The total amount of dark matter – the unseen stuff thought to make up most of the mass of the universe – is five to six times that of normal matter. This difference sounds pretty significant, but it could have been much greater, because the two types of matter probably formed via radically different processes shortly after the big bang. The fact that the ratio is so conducive to a life-bearing universe “looks like a tremendous coincidence”, says Raphael Bousso at the University of California, Berkeley.
It does look like a “tremendous coincidence.” Thankfully, purely naturalistic scientists have an out. Of course it can’t be verified. Of course it can’t be measured. But it doesn’t start with a “g” or even a “G.” Therefore, it makes rational sense, and is science.

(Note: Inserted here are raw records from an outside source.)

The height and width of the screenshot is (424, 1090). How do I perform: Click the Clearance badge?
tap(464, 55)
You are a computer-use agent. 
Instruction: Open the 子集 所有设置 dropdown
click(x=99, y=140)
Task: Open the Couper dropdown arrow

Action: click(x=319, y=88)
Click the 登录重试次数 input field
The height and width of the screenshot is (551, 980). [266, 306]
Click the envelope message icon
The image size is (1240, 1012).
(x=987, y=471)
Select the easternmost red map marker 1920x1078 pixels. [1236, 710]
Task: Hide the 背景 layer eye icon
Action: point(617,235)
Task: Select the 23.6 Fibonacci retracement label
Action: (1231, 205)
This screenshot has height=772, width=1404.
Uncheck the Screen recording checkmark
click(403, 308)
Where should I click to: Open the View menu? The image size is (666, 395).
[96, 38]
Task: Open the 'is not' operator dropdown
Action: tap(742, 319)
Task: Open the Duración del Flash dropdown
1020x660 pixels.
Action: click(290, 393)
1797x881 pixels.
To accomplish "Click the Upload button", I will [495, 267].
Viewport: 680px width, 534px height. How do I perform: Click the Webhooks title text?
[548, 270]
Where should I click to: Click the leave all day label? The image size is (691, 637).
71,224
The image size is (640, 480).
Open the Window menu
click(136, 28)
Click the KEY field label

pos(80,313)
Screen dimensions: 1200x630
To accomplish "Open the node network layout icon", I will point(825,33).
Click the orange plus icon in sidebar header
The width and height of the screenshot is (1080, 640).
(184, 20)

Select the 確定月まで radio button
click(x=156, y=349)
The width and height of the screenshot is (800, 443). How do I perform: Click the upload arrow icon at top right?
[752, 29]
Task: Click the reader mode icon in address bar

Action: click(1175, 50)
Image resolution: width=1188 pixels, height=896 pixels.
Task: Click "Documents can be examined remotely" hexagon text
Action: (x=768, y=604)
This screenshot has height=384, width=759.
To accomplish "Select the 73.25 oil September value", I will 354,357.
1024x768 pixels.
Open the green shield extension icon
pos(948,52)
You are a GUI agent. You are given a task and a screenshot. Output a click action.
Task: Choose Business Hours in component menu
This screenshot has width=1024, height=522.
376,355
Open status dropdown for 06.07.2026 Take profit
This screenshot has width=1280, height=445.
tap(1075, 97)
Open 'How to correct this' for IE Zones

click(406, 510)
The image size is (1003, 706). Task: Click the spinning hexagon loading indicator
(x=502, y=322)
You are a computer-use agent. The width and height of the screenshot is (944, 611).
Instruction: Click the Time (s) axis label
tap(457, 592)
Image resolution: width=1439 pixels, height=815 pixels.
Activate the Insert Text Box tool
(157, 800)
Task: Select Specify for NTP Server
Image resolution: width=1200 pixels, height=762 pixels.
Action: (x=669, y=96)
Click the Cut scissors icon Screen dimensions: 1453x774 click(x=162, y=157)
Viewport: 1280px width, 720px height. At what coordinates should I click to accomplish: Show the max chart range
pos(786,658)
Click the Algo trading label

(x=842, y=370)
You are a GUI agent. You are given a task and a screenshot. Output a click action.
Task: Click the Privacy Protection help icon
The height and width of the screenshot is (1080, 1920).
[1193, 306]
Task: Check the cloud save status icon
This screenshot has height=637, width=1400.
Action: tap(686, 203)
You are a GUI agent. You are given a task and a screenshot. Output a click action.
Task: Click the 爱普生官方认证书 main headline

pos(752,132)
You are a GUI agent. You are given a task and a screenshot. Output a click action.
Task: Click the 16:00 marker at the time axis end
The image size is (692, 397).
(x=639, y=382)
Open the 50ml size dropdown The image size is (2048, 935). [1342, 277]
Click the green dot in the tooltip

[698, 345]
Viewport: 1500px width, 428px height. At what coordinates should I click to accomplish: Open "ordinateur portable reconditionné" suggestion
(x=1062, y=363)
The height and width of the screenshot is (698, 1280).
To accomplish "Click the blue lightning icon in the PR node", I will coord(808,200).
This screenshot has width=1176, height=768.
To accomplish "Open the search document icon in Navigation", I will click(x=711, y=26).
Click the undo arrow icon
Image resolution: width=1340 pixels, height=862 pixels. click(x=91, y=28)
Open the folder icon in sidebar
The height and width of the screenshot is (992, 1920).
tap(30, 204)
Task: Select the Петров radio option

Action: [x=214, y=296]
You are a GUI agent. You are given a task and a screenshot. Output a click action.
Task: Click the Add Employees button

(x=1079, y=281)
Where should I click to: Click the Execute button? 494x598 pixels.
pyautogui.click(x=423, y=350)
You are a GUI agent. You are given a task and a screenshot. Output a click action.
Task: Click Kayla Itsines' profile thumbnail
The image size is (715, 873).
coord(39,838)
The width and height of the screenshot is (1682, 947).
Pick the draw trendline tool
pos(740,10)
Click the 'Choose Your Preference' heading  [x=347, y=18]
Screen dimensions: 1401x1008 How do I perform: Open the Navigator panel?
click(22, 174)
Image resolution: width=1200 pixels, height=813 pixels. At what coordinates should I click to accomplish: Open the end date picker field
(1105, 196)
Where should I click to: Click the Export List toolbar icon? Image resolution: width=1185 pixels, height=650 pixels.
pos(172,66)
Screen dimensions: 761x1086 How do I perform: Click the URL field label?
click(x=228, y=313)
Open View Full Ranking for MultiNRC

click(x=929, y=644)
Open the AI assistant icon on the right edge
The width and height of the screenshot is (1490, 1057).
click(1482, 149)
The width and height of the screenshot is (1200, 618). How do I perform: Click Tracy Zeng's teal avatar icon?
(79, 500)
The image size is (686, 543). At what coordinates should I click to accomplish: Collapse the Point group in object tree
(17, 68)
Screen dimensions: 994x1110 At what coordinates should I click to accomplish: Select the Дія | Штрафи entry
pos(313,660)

Freivogel focused on one of the favoured candidate-particles for dark matter, the axion. Axions have the right characteristics to be dark matter, but for one problem: a certain property called its “misalignment angle”, which would have affected the amount of dark matter produced in the early universe. If this property is randomly determined, in most cases it would result in a severe overabundance of dark matter, leading to a universe without the large-scale structure of clusters of galaxies. To result in our universe, it has to be just the right value.
In a multiverse, each universe will have a random value for the axion’s misalignment angle, giving some universes the right amount of dark matter needed to give rise to galaxies, stars, planets and life as we know it.
Praise Science that they have an alternative explanation. “So what?” if it is unmeasurable, untestable, and unfalsifiable. It doesn’t involve any kind of “G” word (a scientific explicative). It sounds good, and appeals to Science Fiction; therefore, it’s science.